Runaway Taliban frontman: Ehsanullah Ehsan, the man and myth

Runaway Taliban frontman: Ehsanullah Ehsan, the man and myth

Author
Short Url

I first met Malala Yousufzai after she was given the National Peace Award by the Pakistani government for her diary on BBC about life under the Taliban in Swat valley. I connected her with my daughter and the two of them chatted away on the phone while I looked on in amazement at the girl who courageously stood up to the Taliban. 
Just a few months later, I was directing news coverage of an assassination attempt against her. Visuals poured in of her bullet-riddled school van, her bandaged face, of the military helicopter carrying her from Swat valley to Peshawar, eye witness accounts by her friends.

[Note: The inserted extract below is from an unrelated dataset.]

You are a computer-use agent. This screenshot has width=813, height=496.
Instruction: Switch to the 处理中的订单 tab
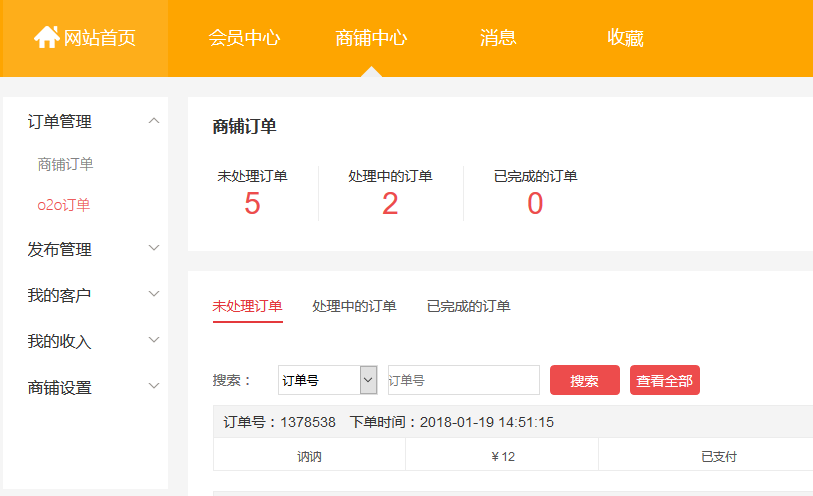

The newsroom is no place for personal emotions, but I remember choking up when I got the phone call from the Taliban accepting responsibility. 
“Assalam-o-Alaikum. We, the Taliban, have shot the girl. She was propagating against the Mujahideen. She was becoming a tool of Jews and Christians. We did what we had to.” 
The caller was Ehsanullah Ehsan, spokesman for the Pakistani Taliban. 
Eights years have gone by. Malala fought for her life, went on to win the Nobel peace prize and become an ambassador for girls’ education. I fought cancer and survived. And Ehsanullah Ehsan surrendered to the state, didn’t face either prison or courts, and went on to escape from the custody of Pakistan’s security agencies.
I first met Ehsanullah Ehsan some twelve years ago when I visited the Mohmand tribal belt, then a hotbed of militancy, bordering Kunnar and Nangarhar in Afghanistan and Khyber and Bajaur in Pakistan. 
At the time, Ehsan was still using his real name, Liaqat Ali of the Safi tribe. Years later he threatened to kill me unless the TV channel I was heading started referring to deceased Taliban Emir, Hakimullah Mehsud as ‘shaheed’ (martyr). 
I vividly remember.
‘Why didn’t you call our respected leader a martyr?”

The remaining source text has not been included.